The lure of paganism is an attraction created by "gods" who demand no changes in one's moral behavior, who reward those who go along with the crowd -- the multitude on the road of perdition, and who allow self to remain unmolested on the throne of one's life. David Wells eloquently describes the nature of the "world" in its fallen sense: "The `world' is a godless curia demanding that its teaching be obeyed, rewarding those who acquiesce, exacting sanctions on those who do not, and generally making belief and trust in Christ difficult."8 He also describes how the "self" is tied up in this: "It [the world in its fallen, alienated state] is life characterized by self-righteousness, self-centeredness, self-satisfaction, self-aggrandizement, and self-promotion, with a corresponding distaste for the self-denial proper for union with Christ."9 Daniel proved to be a godly man who would willingly serve in the world system if it were God's purpose for him, but would rather be cast into the lion's den than give up prayer.

It is difficult to be in the world but not of it, and the Bible recognizes this. That is why it is filled with warnings about sin and offers of grace to escape temptation. It often seems to us that it would be easier just to be out of it all together or to give in. Recently my teenage son asked me, "Why does God allow Satan to do what he does and have us live in a world full of evil?" Though a most difficult question, I was delighted that he asked, since it shows a godly concern. I told him what I know to be the Biblical answer: "it is for our ultimate good." I gave this answer knowing that it does not seem to be quite satisfactory and would provoke another difficult question -- "How does having Satan and evil around us, with people dying and going to hell do any good?"

A frustrating thing about teaching spiritual things to high schoolers is that they rarely say much and when they do they seem to always ask the questions that are most difficult to answer! The Bible teaches that "all things" including all of the evil that is allowed to exist are under God's sovereign rulership and will result in the greater good of those who are called (Romans 8:28ff).
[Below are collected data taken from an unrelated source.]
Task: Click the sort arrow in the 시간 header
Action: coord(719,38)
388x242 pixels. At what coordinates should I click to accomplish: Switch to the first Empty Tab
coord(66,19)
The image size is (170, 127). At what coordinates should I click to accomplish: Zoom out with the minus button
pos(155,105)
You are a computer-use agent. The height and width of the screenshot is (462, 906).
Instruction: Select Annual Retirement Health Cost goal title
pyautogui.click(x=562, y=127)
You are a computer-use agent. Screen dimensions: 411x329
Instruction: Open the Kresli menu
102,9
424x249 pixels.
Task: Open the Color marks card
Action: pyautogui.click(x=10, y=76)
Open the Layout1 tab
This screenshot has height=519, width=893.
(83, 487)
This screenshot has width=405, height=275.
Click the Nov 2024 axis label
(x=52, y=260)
That God is ultimately and permanently glorified is the purpose of all existence and we ought not be ashamed of this Biblical answer that may seem inadequate some in our society.

The Church in the World

The sad story of the nominal church has been that what persecution and hatred could not do (get the church to deny her Lord and His ways) success and acceptance has often accomplished. This was the danger Moses foresaw when he warned the children of Israel about the dangers of success. For example, in Deuteronomy 9:1-6 he warned them not to think that when the nations were driven out of Canaan so that Israel could possess it, it was because of Israel's own righteousness. Such thinking can be fatal because it can cause God's people to begin to think and act with the same pride that caused the pagans to come under God's judgment.
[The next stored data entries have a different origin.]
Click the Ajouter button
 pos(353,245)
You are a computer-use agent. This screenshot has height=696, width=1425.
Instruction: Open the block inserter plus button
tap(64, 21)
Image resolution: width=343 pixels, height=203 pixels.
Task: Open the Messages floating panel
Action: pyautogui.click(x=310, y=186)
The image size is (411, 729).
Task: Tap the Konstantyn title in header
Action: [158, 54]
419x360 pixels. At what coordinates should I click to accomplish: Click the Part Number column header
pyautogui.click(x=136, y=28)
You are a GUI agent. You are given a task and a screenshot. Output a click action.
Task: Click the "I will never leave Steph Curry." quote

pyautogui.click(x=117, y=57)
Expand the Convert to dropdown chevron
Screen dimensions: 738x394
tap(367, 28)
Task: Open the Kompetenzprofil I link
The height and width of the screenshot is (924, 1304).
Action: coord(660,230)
The last few years I have undertaken an extensive study of the first four hundred years of church history. I have come to the conclusion that the seeming success that was gained at the "conversion" of Constantine (whether he was truly Christian is much debated and the subject of many books) led to a drastic change in the church's self understanding that was ultimately disastrous. When pagan Rome persecuted the church, even martyrdom spread a fervor of devotion to Christ. When Rome became "christianized" the whole nature of the institutional church gradually changed. Horrible consequences such as the corruption of its teaching and morals ensued.
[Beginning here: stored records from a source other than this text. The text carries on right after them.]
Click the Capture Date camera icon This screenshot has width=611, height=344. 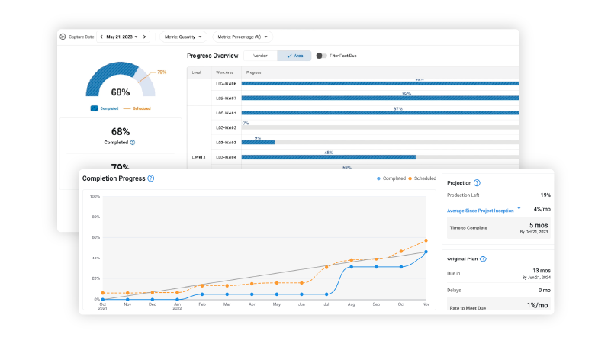point(63,37)
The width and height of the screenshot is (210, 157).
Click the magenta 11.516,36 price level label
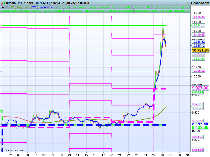(x=198, y=17)
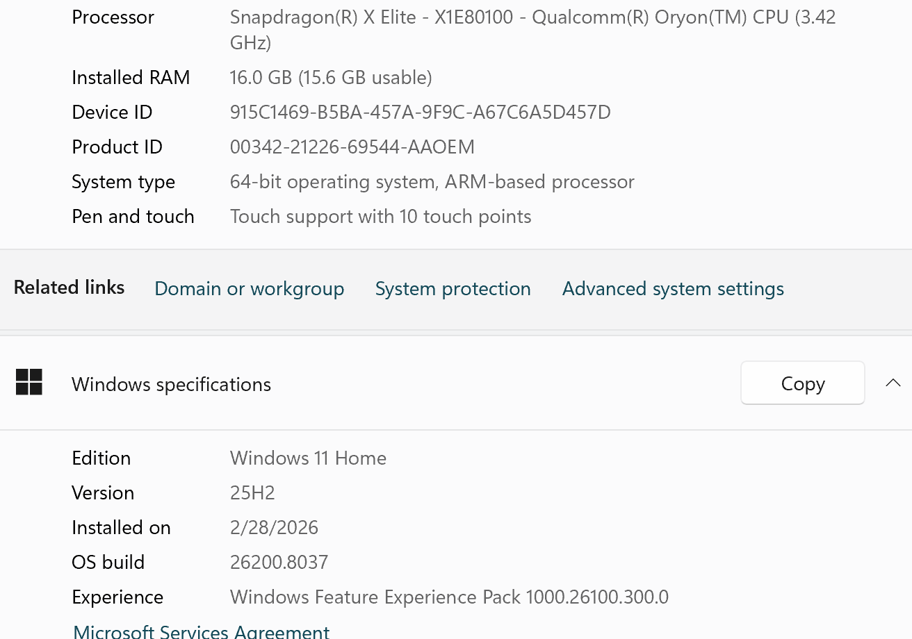Open Advanced system settings

672,288
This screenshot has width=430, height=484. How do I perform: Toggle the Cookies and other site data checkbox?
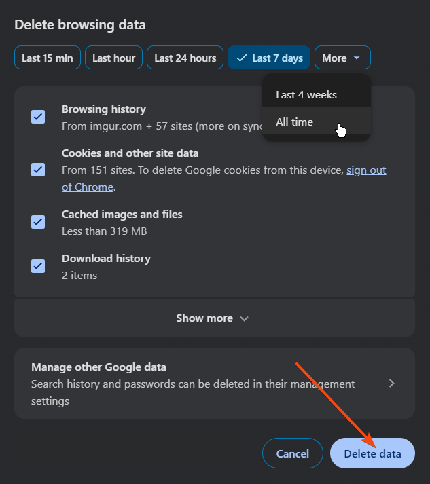point(38,170)
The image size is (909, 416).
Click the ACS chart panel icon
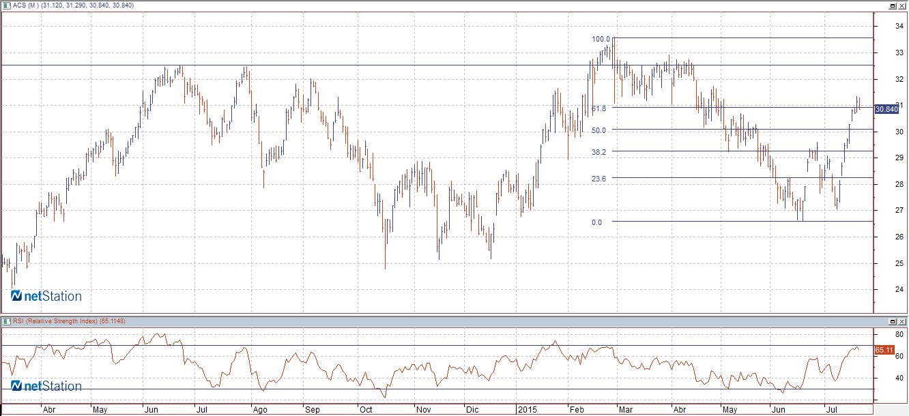click(x=7, y=5)
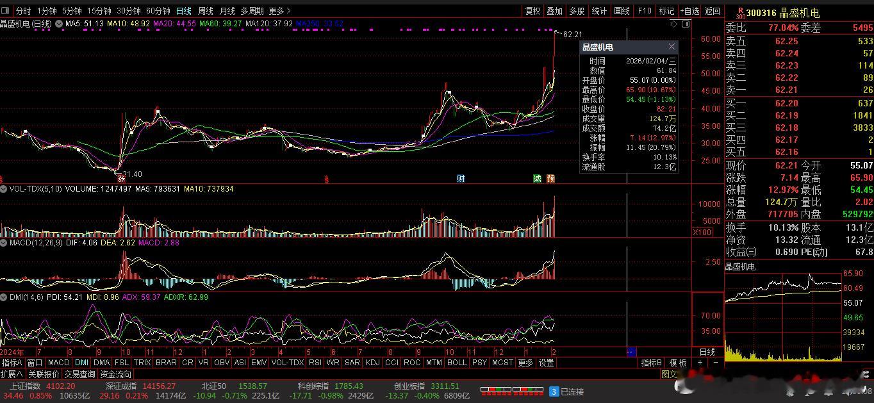Close the 晶盛机电 data popup
This screenshot has height=403, width=874.
(x=672, y=47)
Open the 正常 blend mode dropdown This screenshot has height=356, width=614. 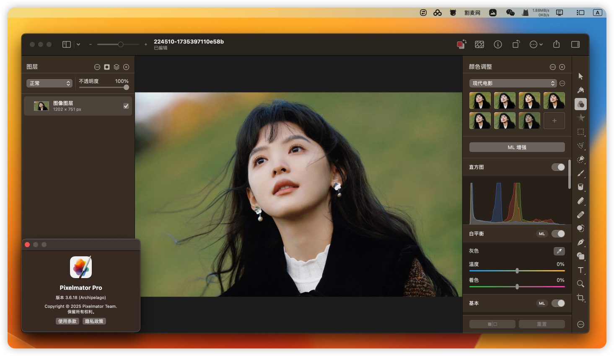coord(49,83)
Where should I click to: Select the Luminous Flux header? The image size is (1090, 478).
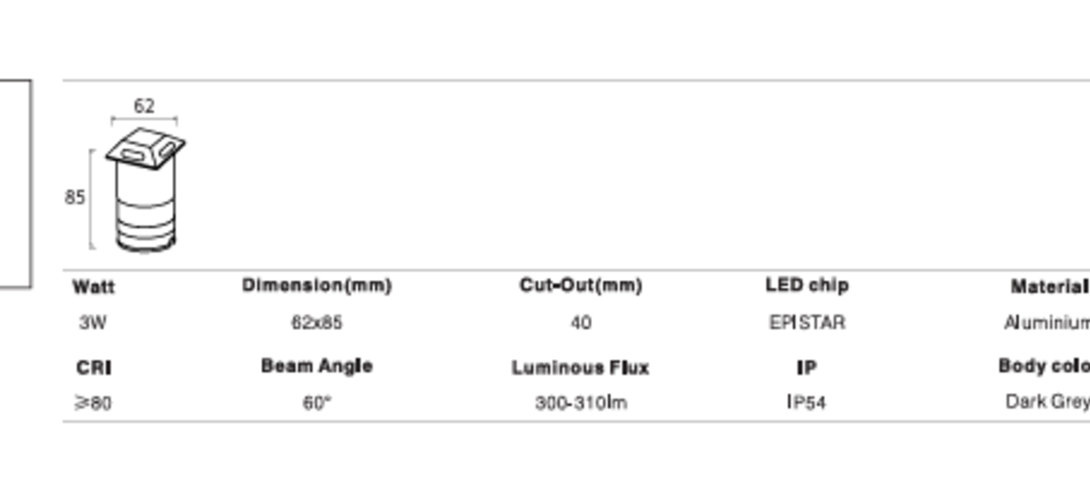tap(580, 368)
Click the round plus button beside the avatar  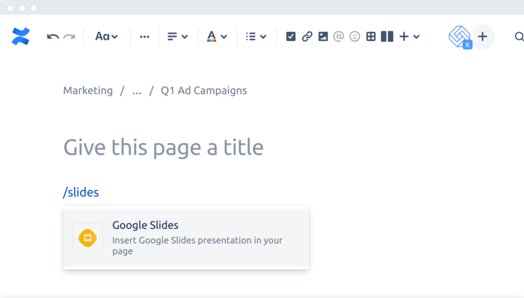[482, 37]
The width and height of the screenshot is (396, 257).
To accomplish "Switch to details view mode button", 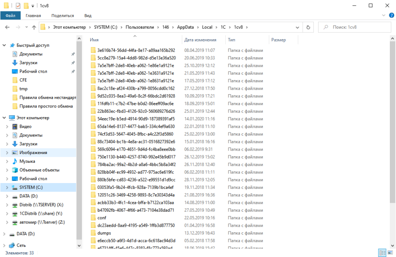I will click(x=382, y=253).
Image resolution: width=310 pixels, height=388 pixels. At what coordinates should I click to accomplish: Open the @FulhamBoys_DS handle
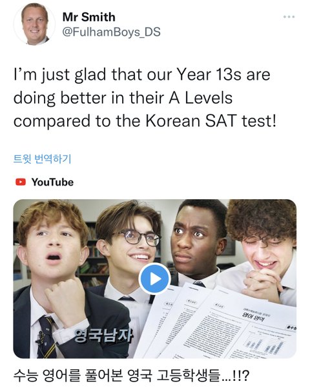click(111, 32)
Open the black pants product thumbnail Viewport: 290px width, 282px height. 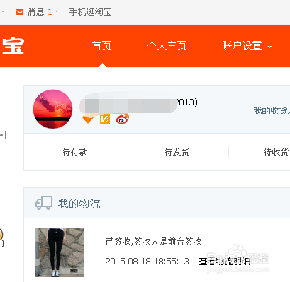pos(60,252)
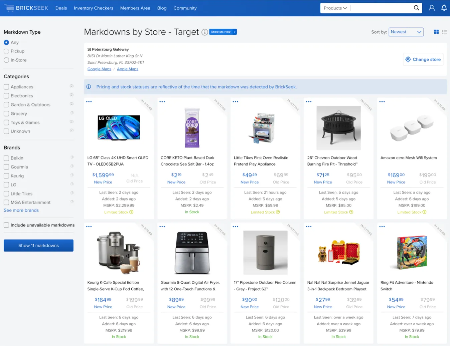Screen dimensions: 450x346
Task: Click the Limited Stock question mark on the fire pit
Action: click(351, 212)
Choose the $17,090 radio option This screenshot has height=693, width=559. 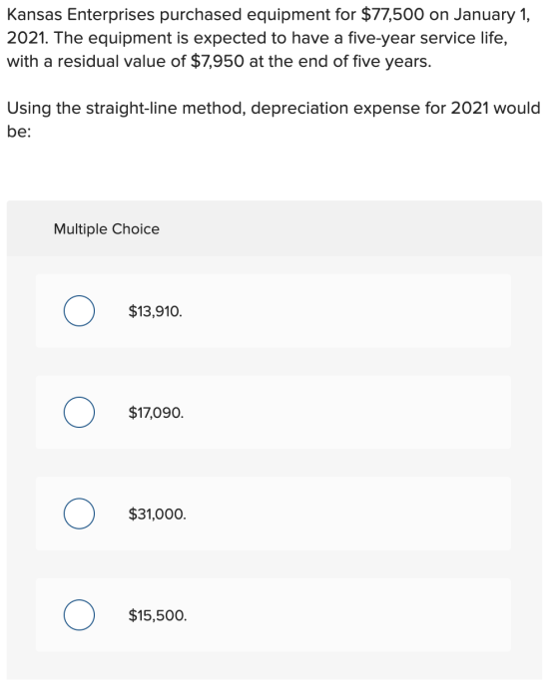pos(79,412)
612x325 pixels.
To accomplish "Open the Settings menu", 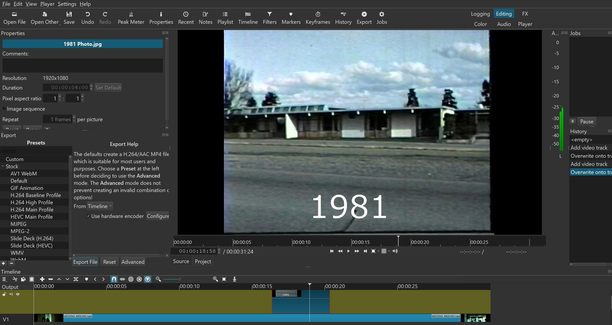I will [x=67, y=4].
The problem of the church taking on the practices of the surrounding culture existed during the writing of the New Testament. For example, the city of Corinth was known as a center of luxury and immorality. "Because of the luxury and vice of Corinth the word `corinthianize' (i.e. to fornicate) was coined as an infamous sign of the wealth and immorality for which the city was renowned in the ancient world."10 What did Paul find in the Corinthian church? -- fornication and the rich abusing the poor while turning the love feast into a drunken debacle (see 1Corinthians 5:1 and 1Corinthians 11).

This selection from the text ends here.